Source records:
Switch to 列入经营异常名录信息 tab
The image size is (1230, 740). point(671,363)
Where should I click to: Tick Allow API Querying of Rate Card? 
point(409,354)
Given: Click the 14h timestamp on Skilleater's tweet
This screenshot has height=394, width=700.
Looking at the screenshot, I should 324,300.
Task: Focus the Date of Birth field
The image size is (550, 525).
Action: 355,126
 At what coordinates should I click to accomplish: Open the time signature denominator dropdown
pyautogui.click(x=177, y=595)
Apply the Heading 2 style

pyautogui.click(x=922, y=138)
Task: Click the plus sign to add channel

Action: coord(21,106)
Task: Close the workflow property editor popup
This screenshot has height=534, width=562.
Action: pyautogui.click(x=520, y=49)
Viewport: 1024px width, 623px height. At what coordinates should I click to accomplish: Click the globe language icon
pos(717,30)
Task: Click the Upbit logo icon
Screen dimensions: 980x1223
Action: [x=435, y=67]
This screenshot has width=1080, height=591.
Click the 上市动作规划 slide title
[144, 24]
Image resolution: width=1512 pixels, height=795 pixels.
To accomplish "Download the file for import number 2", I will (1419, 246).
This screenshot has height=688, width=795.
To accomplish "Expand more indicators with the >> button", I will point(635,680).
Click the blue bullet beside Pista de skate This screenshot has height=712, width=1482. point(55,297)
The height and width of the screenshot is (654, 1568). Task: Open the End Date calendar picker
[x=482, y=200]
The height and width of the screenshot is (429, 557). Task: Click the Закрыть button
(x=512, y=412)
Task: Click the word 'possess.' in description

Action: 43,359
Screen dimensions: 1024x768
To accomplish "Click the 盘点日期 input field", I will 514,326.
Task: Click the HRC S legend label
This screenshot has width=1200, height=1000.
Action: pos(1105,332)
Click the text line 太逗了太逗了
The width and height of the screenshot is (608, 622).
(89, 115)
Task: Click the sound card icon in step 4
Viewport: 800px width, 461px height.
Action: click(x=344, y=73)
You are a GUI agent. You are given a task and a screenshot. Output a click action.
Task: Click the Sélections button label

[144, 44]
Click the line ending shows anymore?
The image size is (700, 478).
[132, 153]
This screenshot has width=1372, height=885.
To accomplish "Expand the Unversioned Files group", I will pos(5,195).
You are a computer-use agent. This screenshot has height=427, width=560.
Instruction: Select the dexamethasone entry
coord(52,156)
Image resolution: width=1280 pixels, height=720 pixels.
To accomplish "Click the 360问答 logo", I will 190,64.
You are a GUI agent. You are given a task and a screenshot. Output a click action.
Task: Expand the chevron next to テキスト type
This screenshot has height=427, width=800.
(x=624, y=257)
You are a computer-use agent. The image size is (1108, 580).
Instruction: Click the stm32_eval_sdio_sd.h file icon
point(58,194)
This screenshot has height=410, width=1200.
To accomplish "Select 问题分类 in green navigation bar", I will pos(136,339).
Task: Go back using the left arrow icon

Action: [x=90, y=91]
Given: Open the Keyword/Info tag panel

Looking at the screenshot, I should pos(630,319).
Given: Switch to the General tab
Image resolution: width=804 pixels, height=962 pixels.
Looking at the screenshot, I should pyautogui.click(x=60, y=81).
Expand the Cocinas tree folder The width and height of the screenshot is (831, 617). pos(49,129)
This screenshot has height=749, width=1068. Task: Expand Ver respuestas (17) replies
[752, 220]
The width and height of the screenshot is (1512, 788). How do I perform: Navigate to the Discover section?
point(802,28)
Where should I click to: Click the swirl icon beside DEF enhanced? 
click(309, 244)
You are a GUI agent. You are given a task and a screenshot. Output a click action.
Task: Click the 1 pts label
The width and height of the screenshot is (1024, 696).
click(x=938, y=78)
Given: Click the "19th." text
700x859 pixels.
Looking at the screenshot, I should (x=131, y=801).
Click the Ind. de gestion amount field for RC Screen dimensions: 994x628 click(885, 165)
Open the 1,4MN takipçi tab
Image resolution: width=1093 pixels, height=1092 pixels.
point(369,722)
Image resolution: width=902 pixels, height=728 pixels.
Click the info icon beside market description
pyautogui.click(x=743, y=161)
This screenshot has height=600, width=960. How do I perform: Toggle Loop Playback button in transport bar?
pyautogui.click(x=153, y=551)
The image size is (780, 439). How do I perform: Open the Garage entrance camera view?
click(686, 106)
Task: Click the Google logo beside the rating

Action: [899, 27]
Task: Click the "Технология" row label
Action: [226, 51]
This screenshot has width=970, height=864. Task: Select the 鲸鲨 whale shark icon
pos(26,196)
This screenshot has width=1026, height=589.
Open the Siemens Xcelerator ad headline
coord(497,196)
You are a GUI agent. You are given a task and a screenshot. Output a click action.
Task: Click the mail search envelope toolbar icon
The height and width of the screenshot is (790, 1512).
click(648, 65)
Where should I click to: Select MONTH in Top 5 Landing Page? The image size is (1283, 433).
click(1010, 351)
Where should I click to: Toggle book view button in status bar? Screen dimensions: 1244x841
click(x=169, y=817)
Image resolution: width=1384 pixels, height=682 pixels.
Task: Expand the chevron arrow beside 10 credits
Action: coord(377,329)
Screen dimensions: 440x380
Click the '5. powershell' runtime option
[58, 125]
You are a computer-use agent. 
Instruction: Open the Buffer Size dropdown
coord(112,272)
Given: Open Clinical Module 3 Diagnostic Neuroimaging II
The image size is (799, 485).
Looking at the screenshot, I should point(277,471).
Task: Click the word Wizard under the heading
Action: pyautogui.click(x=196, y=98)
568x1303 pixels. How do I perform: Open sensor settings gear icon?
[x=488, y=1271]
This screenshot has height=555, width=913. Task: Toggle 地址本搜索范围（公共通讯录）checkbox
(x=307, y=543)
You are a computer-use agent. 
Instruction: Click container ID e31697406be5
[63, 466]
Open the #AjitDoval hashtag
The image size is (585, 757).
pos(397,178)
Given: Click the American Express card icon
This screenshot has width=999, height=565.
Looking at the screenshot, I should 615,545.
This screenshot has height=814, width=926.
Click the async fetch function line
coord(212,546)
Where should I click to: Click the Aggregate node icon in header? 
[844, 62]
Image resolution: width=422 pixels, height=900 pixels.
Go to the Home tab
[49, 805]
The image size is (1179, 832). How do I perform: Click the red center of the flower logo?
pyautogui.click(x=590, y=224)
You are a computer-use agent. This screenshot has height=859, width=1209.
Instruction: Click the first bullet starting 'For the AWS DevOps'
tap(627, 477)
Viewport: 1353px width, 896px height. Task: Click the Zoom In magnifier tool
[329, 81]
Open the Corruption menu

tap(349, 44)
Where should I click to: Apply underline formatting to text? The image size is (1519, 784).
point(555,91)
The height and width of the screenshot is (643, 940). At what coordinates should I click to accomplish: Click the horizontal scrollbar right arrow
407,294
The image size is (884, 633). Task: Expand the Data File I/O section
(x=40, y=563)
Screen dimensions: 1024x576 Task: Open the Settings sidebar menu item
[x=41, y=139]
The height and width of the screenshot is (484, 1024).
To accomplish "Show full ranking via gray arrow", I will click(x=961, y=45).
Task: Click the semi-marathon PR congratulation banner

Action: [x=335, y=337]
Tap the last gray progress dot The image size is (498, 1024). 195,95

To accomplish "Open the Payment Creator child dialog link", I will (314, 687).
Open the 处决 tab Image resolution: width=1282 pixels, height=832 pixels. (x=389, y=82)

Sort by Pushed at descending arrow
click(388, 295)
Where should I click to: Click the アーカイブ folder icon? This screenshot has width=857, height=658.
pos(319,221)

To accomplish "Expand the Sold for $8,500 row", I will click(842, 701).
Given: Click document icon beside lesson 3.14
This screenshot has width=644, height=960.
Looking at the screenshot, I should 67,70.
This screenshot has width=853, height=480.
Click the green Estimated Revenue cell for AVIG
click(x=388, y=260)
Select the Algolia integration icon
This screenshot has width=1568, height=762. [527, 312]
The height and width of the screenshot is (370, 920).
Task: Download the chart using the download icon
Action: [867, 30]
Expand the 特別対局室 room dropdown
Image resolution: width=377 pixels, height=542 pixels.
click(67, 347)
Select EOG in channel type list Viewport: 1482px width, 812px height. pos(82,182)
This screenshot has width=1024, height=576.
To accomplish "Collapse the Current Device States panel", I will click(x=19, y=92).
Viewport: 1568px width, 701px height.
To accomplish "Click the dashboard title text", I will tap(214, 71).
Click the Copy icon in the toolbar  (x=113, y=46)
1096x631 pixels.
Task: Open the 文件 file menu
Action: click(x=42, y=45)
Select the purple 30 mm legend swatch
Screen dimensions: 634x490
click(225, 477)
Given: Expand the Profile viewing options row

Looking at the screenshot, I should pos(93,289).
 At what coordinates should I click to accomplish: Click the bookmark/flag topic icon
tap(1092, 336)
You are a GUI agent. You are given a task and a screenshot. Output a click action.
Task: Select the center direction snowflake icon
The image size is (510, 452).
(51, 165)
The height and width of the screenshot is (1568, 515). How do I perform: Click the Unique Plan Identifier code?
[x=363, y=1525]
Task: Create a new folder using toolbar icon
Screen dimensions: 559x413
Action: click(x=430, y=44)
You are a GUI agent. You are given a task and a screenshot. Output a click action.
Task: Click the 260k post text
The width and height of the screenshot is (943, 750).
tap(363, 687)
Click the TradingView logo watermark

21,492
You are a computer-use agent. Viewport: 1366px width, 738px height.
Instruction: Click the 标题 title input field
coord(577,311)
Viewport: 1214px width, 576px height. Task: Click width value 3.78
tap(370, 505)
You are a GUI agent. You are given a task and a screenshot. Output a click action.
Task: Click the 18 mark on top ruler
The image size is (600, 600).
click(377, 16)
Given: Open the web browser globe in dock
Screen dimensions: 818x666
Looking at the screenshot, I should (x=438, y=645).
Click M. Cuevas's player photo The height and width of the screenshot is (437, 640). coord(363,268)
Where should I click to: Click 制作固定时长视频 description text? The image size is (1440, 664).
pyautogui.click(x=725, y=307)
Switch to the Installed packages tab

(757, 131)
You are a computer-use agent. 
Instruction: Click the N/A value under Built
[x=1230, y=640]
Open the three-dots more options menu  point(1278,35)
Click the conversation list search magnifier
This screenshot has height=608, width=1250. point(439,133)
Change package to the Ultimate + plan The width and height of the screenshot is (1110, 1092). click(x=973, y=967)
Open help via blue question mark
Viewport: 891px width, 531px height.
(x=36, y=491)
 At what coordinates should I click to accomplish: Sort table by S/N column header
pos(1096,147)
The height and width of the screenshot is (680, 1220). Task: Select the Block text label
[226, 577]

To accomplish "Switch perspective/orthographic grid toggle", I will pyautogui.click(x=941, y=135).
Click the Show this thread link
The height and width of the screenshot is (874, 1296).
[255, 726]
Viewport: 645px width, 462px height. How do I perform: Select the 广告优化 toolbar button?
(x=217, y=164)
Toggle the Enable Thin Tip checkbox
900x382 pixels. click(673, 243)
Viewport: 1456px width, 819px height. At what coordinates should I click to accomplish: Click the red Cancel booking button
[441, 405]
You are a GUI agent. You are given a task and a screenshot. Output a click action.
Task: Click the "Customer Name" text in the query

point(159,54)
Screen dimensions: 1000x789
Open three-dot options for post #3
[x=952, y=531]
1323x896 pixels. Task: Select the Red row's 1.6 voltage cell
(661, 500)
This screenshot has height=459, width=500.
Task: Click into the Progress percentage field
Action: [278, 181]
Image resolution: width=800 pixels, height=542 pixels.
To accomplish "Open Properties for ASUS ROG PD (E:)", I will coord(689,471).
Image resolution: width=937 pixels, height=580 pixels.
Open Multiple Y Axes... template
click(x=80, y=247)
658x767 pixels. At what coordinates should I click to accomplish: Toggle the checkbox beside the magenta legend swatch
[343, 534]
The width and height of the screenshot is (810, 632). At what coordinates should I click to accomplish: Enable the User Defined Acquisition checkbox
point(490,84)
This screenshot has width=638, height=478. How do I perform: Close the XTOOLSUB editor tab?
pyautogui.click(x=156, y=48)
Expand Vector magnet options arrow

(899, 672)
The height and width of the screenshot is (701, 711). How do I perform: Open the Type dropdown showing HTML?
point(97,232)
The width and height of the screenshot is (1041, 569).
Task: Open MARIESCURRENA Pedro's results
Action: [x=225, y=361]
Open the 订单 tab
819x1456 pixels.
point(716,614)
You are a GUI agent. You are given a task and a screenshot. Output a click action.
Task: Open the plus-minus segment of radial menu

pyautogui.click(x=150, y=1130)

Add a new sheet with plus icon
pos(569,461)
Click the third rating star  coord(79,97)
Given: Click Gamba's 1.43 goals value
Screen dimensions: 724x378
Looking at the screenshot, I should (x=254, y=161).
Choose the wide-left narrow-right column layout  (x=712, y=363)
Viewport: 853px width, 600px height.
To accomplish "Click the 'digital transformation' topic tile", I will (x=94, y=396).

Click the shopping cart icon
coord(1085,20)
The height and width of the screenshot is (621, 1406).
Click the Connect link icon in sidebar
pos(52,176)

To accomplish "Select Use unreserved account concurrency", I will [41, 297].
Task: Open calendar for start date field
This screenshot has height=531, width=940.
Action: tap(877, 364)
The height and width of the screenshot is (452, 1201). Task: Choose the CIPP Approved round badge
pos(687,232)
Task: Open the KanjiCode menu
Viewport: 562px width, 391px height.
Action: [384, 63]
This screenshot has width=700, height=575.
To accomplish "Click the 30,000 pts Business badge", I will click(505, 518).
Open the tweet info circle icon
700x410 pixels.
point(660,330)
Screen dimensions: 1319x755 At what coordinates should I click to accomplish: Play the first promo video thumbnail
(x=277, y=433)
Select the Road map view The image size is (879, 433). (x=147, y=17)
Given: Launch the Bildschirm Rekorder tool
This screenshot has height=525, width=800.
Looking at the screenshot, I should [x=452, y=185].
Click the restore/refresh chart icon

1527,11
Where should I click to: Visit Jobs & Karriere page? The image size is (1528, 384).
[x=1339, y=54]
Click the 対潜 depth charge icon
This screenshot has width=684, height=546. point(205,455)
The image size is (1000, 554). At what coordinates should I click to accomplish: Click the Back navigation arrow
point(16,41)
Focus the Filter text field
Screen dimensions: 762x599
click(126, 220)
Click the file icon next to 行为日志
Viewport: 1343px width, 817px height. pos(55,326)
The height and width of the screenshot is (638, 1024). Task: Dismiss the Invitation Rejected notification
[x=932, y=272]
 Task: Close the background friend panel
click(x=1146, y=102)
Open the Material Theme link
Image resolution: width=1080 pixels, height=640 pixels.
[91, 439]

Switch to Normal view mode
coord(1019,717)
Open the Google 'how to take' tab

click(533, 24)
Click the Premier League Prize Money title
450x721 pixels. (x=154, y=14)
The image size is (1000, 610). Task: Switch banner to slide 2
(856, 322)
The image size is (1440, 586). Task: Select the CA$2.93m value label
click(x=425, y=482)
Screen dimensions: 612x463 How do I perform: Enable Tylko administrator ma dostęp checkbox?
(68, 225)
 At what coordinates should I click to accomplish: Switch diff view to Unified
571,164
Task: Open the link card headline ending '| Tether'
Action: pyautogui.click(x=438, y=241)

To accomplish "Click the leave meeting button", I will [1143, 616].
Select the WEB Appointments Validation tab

YOUR TASK -> The expected answer is a copy of each line in the records that holds the word "Focus".

ANSWER SECTION ->
Task: Focus the Date of Birth field
Focus the Filter text field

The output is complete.